Urge incontinence is common in men. It often occurs in men with an overactive bladder — the bladder muscle contracts on its own, creating an overwhelming feeling that you need to urinate, pronto. If you don’t make it to the bathroom fast enough, you may leak a little … or a lot.
An overactive bladder can also be caused by enlargement of the prostate — the gland that wraps partly around the urethra (the tube that carries urine from the bladder out of the body).
And sometimes an overactive bladder results from nerve problems that affect the bladder; from side effects of certain medications, such as diuretics; or from side effects of caffeine.
Stress incontinence refers to urine leakage from physical force on the bladder — something as simple as laughing, coughing, lifting a heavy object, or exercising. This type of incontinence occurs when muscles (sphincters) that normally squeeze shut and seal off the bladder are damaged or weakened.
Sphincter issues in men usually result from surgery to remove all or part of the prostate. Weakened sphincter muscles can also be caused by spinal cord injuries or medication side effects.
Overflow incontinence describes a bladder that never empties all the way and overflows regularly, with urine leaking out constantly.
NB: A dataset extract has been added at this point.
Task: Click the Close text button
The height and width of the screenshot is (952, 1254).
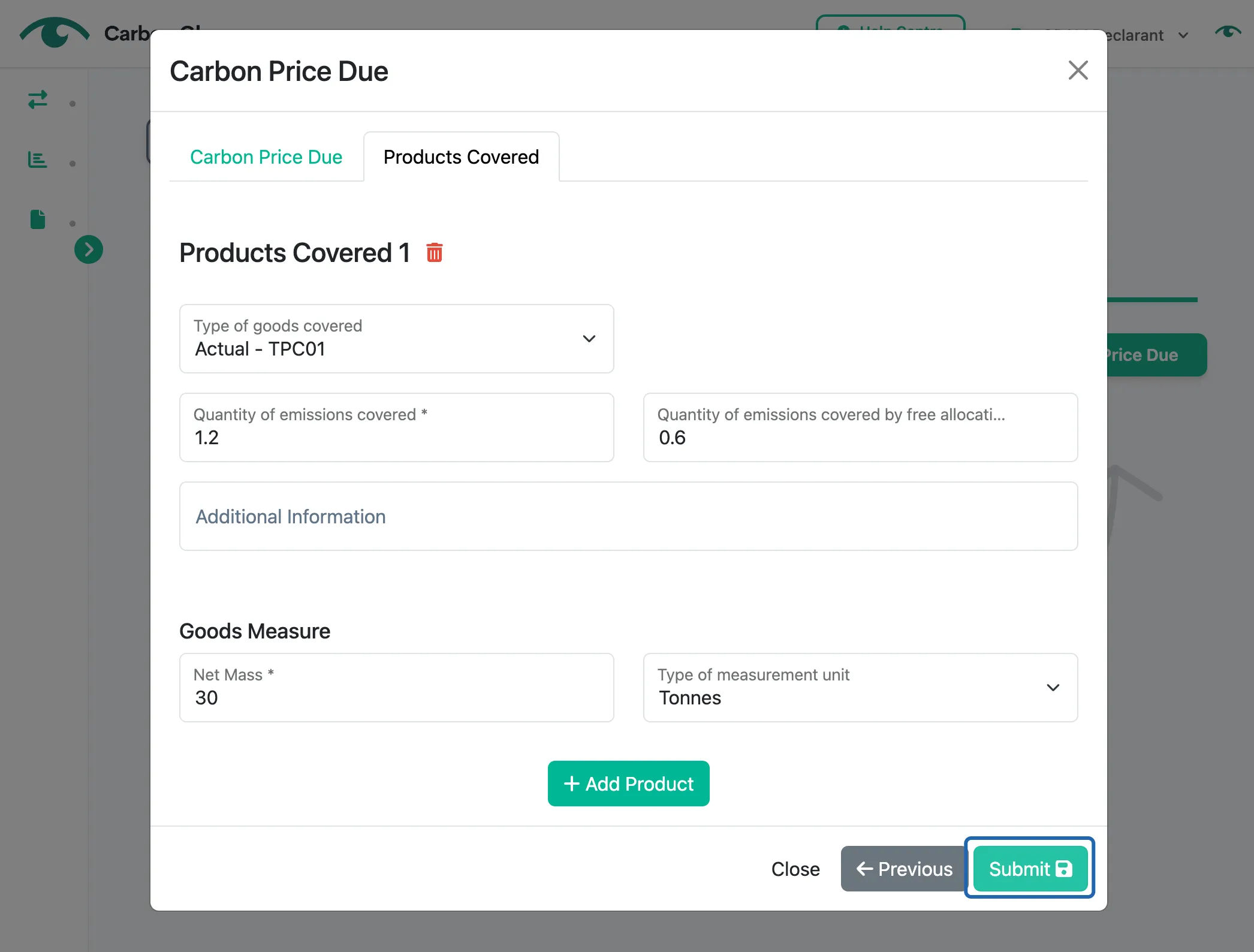Action: pos(795,869)
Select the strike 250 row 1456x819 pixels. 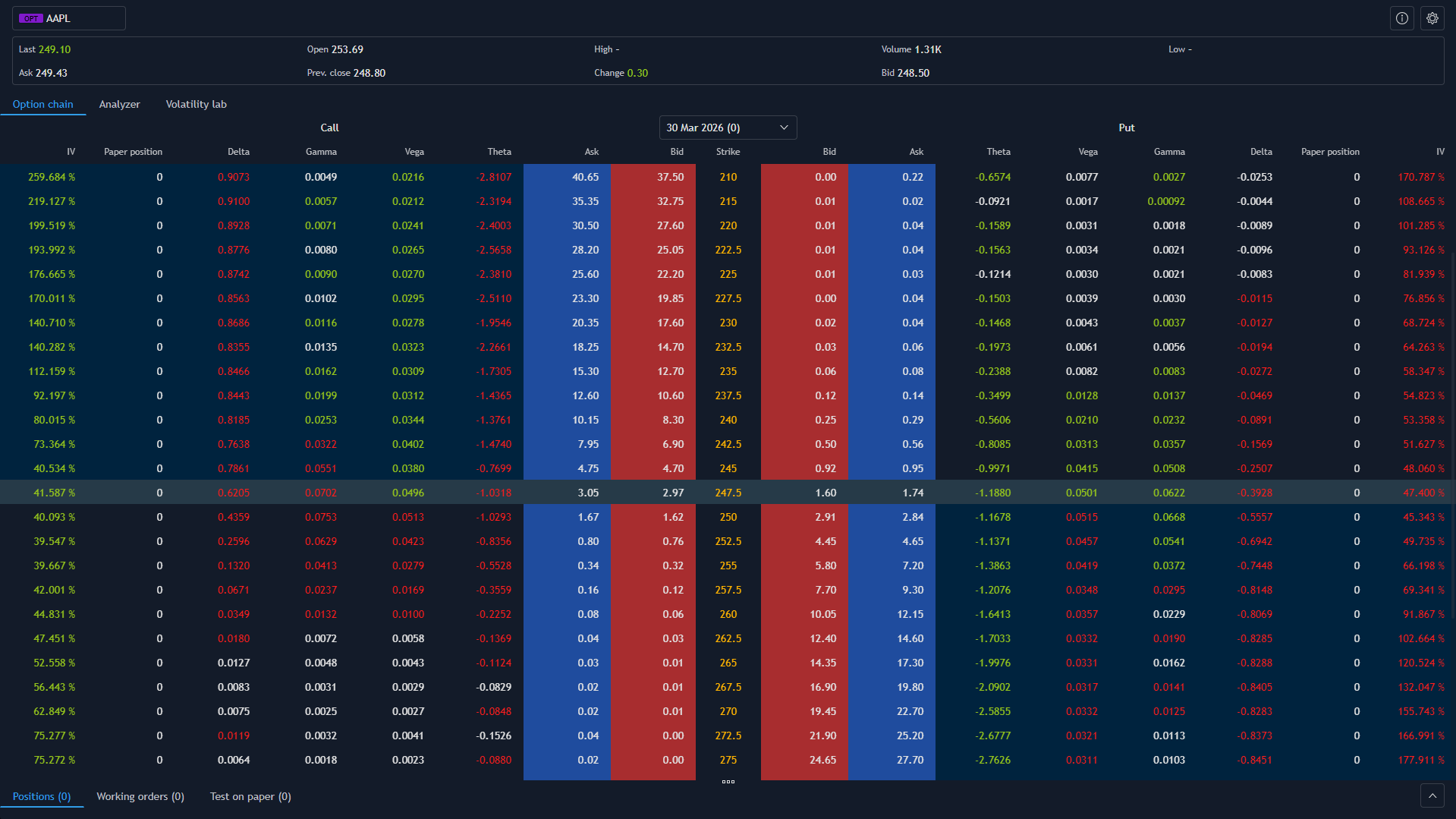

This type of incontinence in men is usually caused by an enlarged prostate that blocks normal urine flow, or a bladder muscle that can’t push out urine on its own.
Other causes include nerve damage from conditions such as diabetes or multiple sclerosis, or use of certain medications that make you unaware of the urge to urinate.
Overflow incontinence comes with an increased risk of developing frequent urinary tract infections, which can lead to confusion, kidney infection, and other health problems.
Your primary care doctor or a urologist can treat you for urinary incontinence. “We’ll ask you to track your voiding, fluid intake, and incontinence episodes for three days,” Dr. Nehra says.
Your doctor may also order tests to measure your urine flow or get images of the bladder, or a procedure to look inside the urethra, prostate, and bladder. “That helps us understand how the bladder is filling and emptying,” Dr. Nehra says.
Treatment depends on the type of incontinence you have. “For an overactive bladder, we’ll prescribe medications to tone down bladder activity or increase bladder capacity,” Dr. Nehra says. “Scheduling regular bathroom breaks also helps.”
So might injections of botulinum toxin (Botox) to relax the bladder muscle, and exercises to strengthen your pelvic floor muscles so you can hold urine in long enough to reach the bathroom.
For stress incontinence, initial treatment includes medications, pelvic floor exercises, and weight loss. If those don’t work, surgical procedures can help. “We can place an artificial sphincter muscle around the urethra. We can also implant a sling to support and stabilize the urethra,” Dr. Nehra says.
For overflow incontinence, procedures to reduce the size of the prostate and remove obstructions are often the answer.
“The key to treatment is taking that first step of visiting your doctor. We want you to do it before the incontinence hurts your quality of life,” Dr. Nehra says.